Stored data entries:
────
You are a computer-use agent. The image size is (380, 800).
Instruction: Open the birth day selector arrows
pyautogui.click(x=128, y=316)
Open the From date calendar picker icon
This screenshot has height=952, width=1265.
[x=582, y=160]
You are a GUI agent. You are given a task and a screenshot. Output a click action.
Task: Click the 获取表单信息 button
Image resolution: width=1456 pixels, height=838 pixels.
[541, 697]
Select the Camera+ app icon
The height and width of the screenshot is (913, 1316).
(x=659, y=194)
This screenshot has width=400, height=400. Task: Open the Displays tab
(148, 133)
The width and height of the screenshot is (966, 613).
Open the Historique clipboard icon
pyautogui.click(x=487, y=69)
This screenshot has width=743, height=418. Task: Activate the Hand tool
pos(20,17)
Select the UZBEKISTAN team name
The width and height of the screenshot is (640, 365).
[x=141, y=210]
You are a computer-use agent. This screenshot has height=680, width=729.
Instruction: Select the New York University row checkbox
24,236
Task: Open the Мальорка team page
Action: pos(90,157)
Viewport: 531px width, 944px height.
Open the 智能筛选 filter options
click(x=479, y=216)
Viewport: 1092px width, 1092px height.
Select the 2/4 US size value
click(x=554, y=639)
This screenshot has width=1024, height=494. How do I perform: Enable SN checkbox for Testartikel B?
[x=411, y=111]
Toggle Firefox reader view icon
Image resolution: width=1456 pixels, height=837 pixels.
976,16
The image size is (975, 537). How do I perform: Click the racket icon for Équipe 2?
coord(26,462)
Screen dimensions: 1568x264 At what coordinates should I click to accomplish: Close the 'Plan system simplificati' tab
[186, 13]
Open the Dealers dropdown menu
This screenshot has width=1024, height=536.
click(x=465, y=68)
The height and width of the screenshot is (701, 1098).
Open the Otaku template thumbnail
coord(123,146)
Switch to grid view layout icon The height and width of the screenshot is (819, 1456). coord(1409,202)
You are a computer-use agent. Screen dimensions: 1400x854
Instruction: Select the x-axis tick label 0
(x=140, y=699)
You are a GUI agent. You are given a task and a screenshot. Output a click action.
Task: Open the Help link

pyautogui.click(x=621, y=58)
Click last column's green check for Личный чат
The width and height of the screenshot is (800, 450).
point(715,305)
────
Indicate the number of lines in the data above that contain the string "computer", without any additional text.

» **Exercise solution**: 3